EDITORIAL – Poder de fogo

Imagem2Hoje, não falaremos de actualidades. Faz hoje anos que Portugal assinou um importante convénio com os reinos de Castela e Aragão – foi em 7 de Junho de 1494 que em Tordesilhas se firmou o Tratado que, com mediação do papa Afonso VI, dividia as terras a descobrir entre as duas coroas peninsulares. Portugal atingia um poder que nunca voltaria a ter. Este poderio não nos seria perdoado pelas outras nações europeias que ao longo de séculos de decadência, não perderiam oportunidades de pontapear o pequeno animal que naquele período áureo imprimira uma nova lógica à vida europeia. D. João II, a que chamaram o príncipe perfeito, foi o perfeito modelo do príncipe que Maquiavel definiu.
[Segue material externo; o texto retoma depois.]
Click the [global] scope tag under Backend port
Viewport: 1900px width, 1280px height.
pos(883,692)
O estadista que uma nova idade exigia.

Esse poder a que as duas coroas peninsulares ascenderam, foi exercido de maneira amável?
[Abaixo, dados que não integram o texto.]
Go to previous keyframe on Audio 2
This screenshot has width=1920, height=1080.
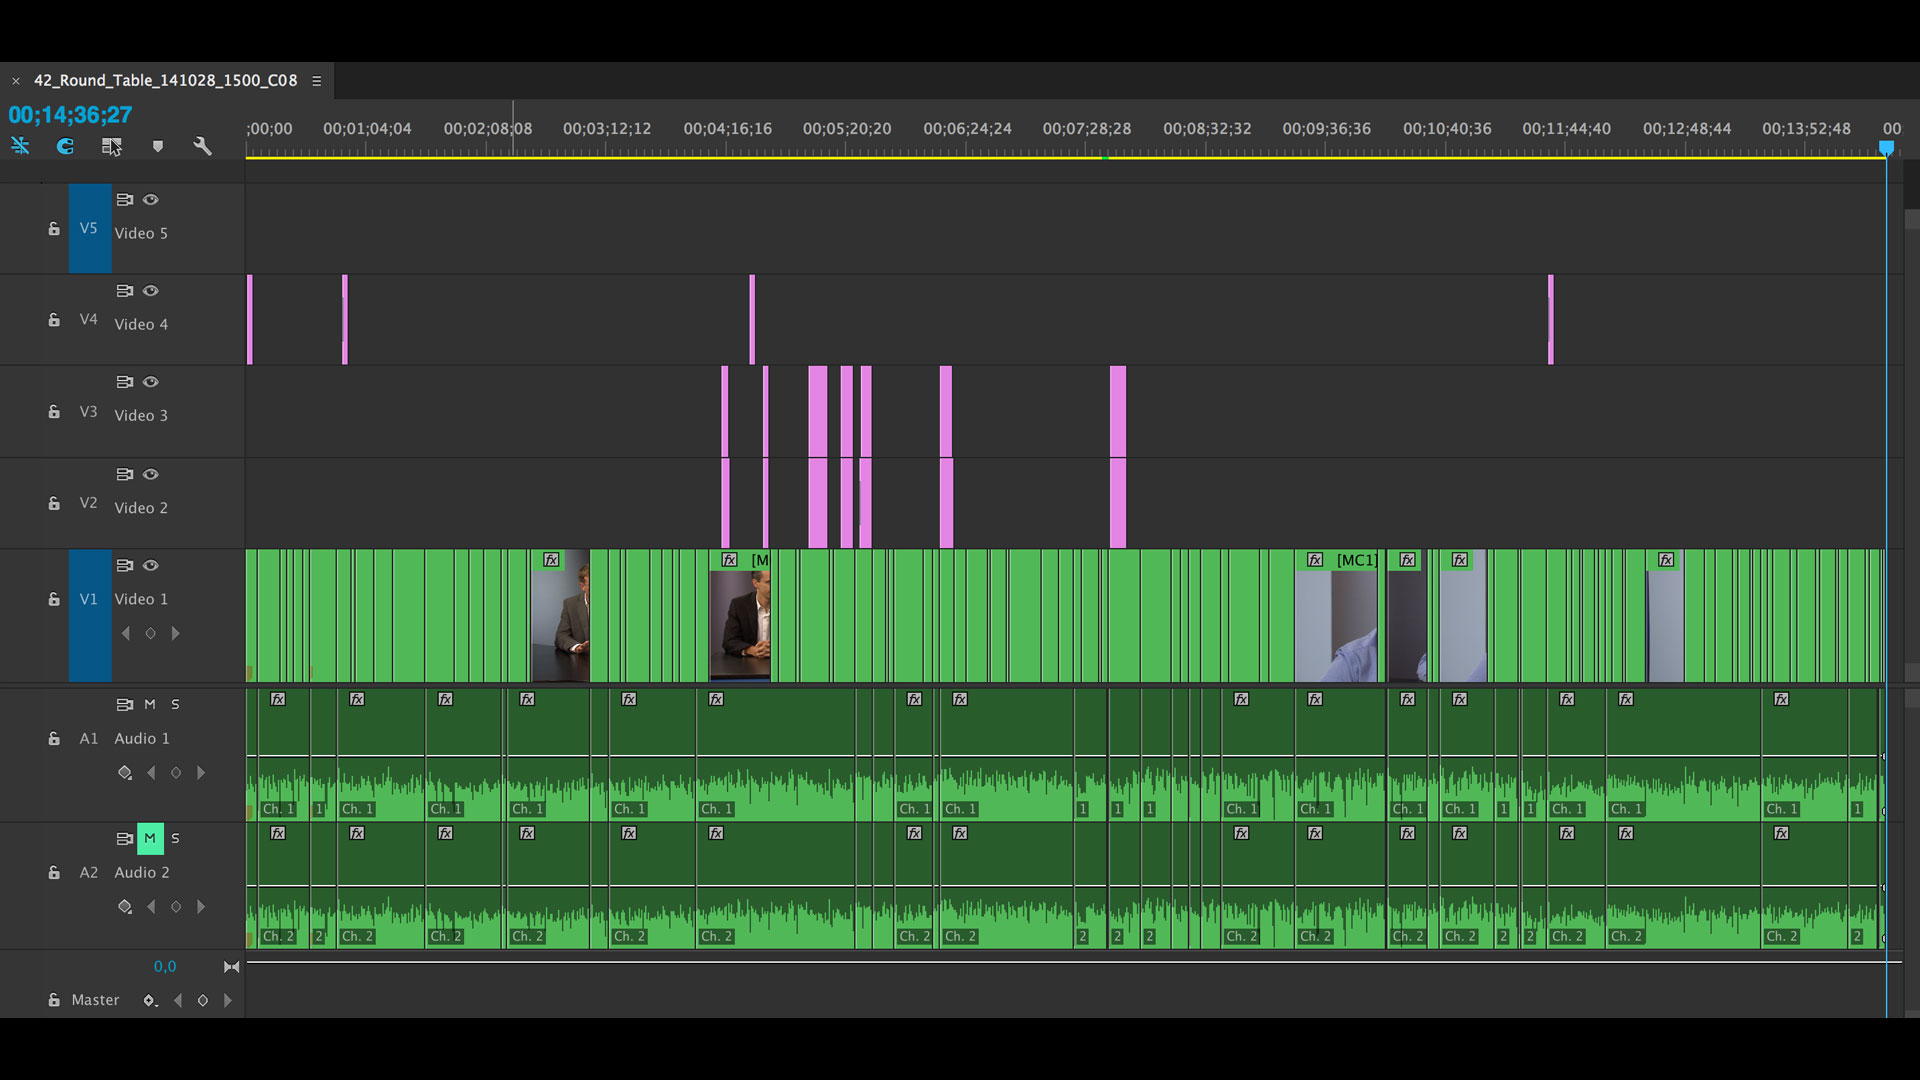click(x=151, y=907)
Obviamente que não. Basta lembrar o controverso conceito do mare clausum. Baseava-se no direito que alguns estados possuíam sobre a navegação em determinados espaços marítimos, o seu mar territorial, que consideravam de sua absoluta e exclusiva jurisdição. Esta doutrina opunha-se a outra mais antiga, segundo a qual o mar era commune omnium, ou seja, propriedade de todas as nações e aberto a todos as naves que o quisessem sulcar Mas foi esta doutrina criada por portugueses e castelhanos? Não. A imposição do mare clausum nascera muitos séculos antes A pactio Sicardi, um tratado firmado em 836 entre o príncipe lombardo de Benavento, Sicardo, e o duque e bispo de Nápoles, revelava já a imposição de um Estado ter domínio exclusivo sobre a porção de mar que banha as suas costas. A doutrina do mare clausum não foi criação despótica das novas potências marítimas de Portugal e Castela – Veneza e Génova, Inglaterra e Dinamarca, usaram de igual prepotência sempre que para tal tiveram força.
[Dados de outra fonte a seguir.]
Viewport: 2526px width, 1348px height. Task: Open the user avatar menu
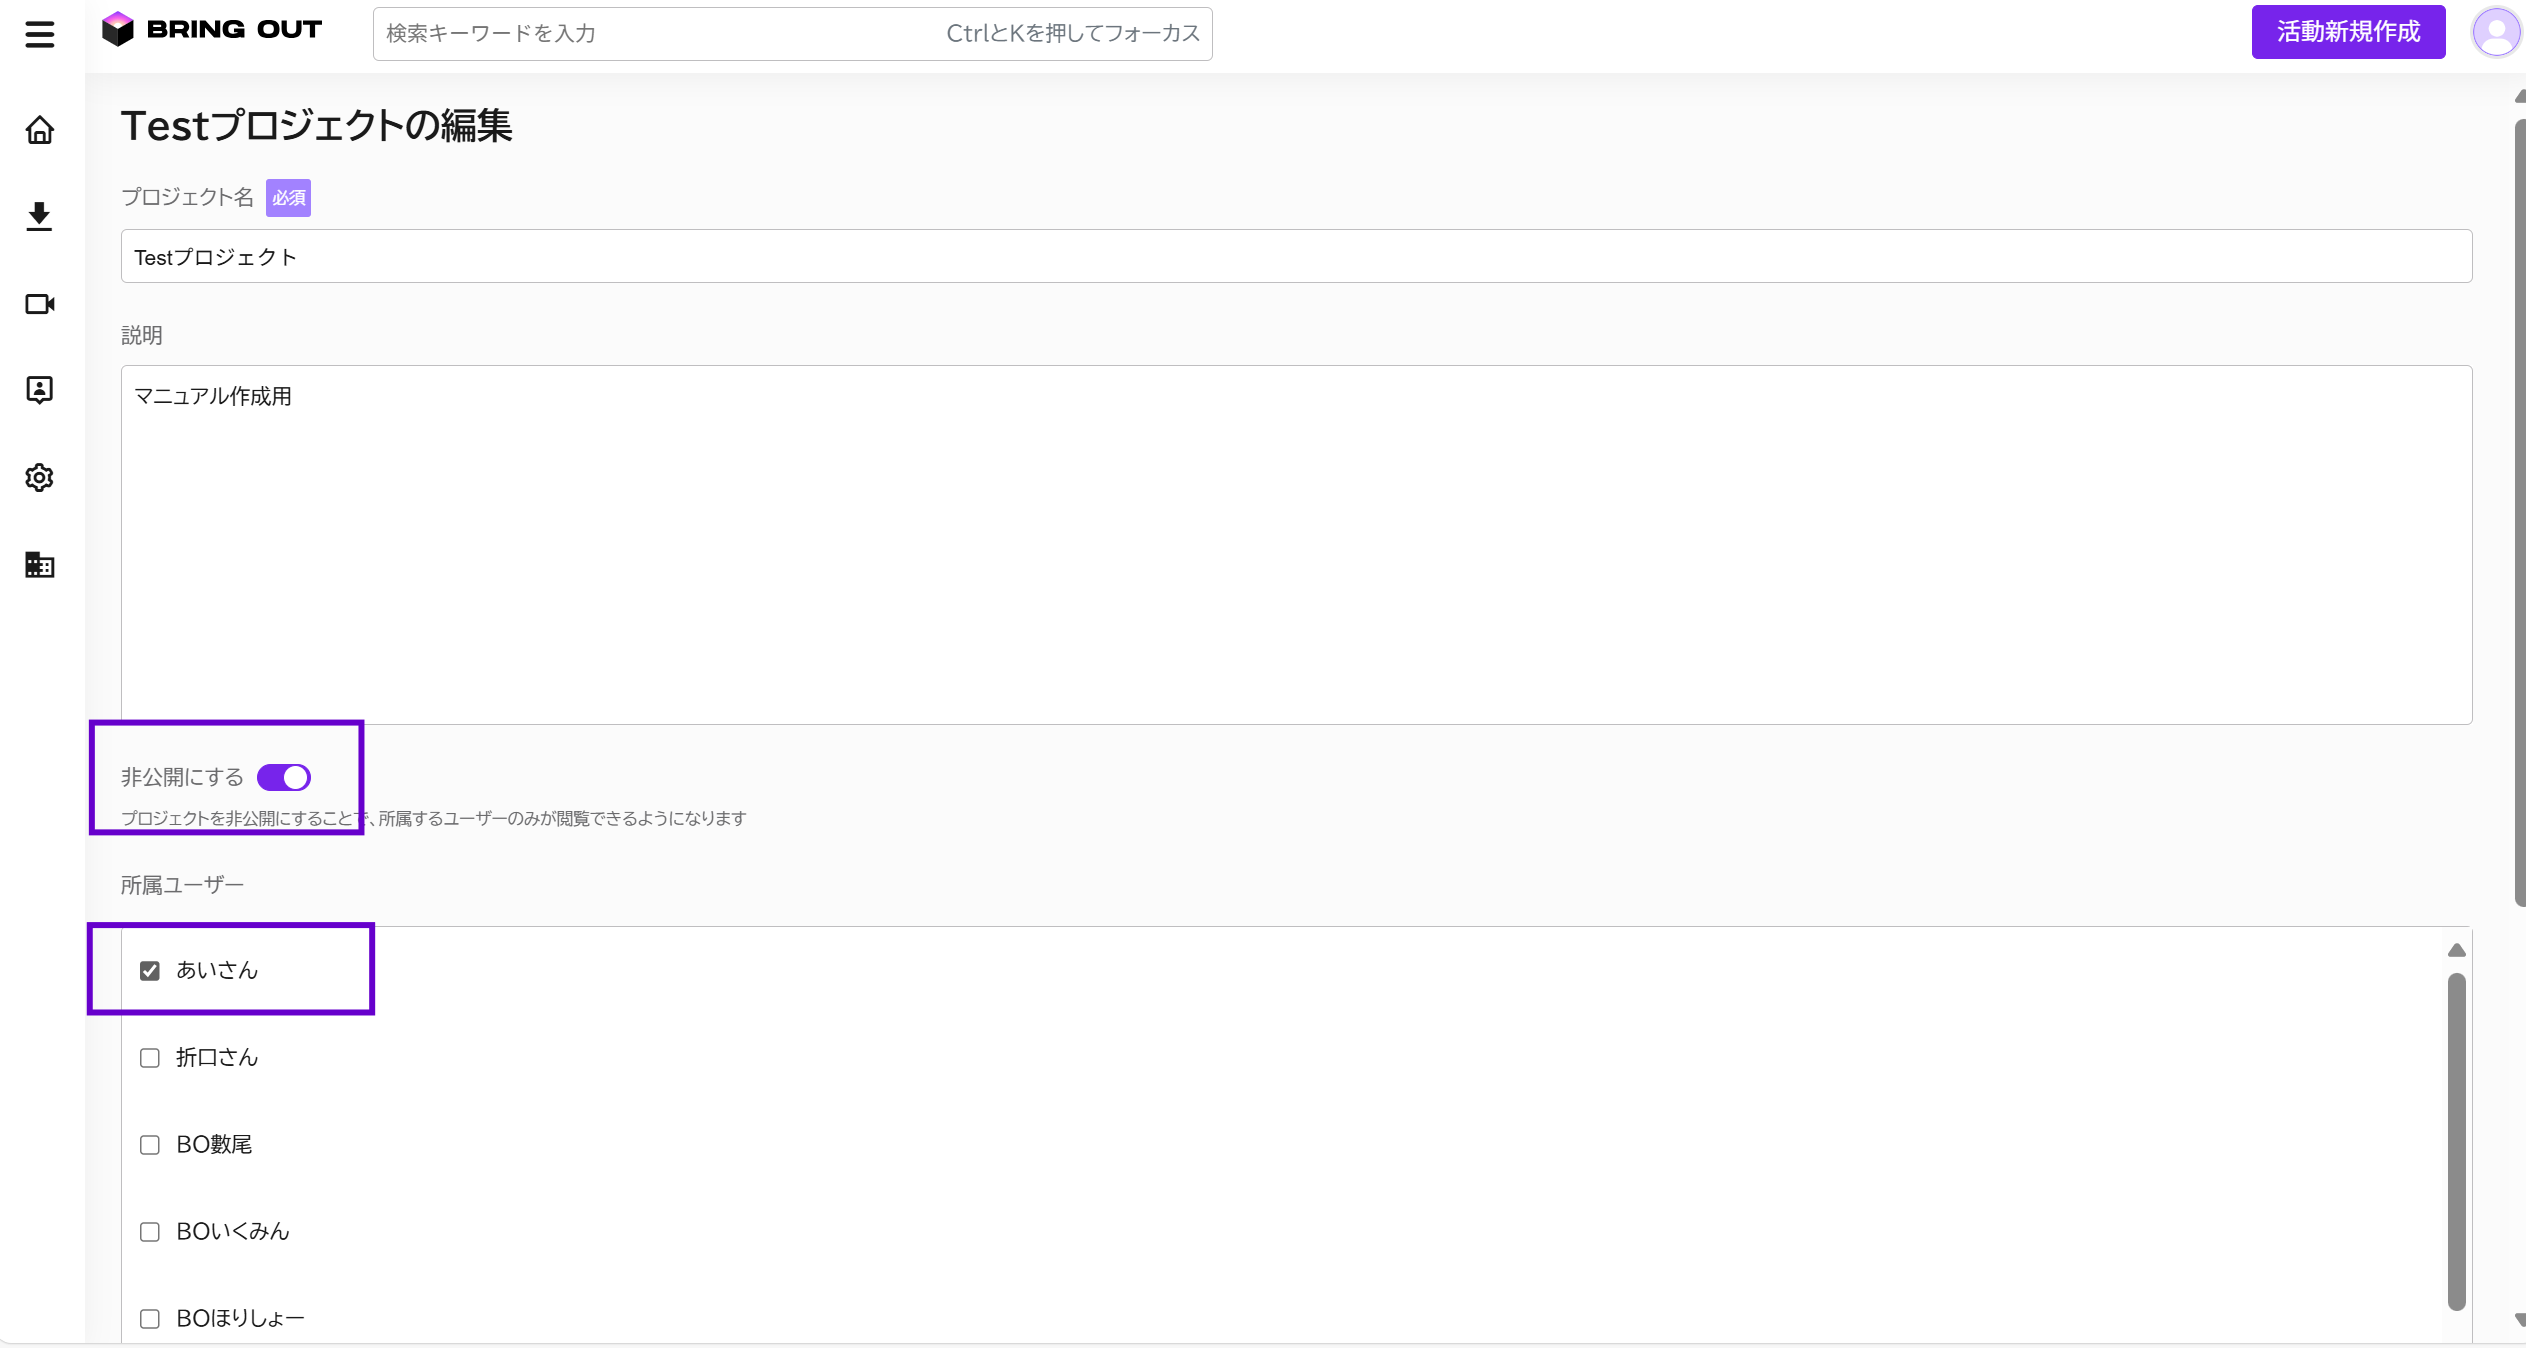click(2495, 33)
Porém quando estes estados geograficamente periféricos impuseram a sua lei, as potências centrais não a quiseram aceitar. E no fundo tudo se resumia a uma questão de força; de poder e alcance de fogo.As decretais ou as bulas da Igreja de Roma, os complexos tratados de direito em cuja discussão se envolviam as mais doutas figuras da jurisprudência europeia, de nada valeriam se não fosse o poder de fogo das naus e caravelas, fustas e carracas de Portugal e de Castela. A força económica e a influência diplomática eram acompanhadas pela excelência da artilharia instalada nas naves. Bastava a uma nau portuguesa afastar-se para fora do fraco alcance de tiro dos adversários e depois um a um afundá-los com projécteis certeiros.

Hoje, o poder exerce-se de forma mais complicada. Empresas de rating destroem, desmantelam as economias dos mais fracos. Depois, um a um afundam-se, com troikas e sabujos nos governos desses países. Mas hoje não queremos saber de actualidades.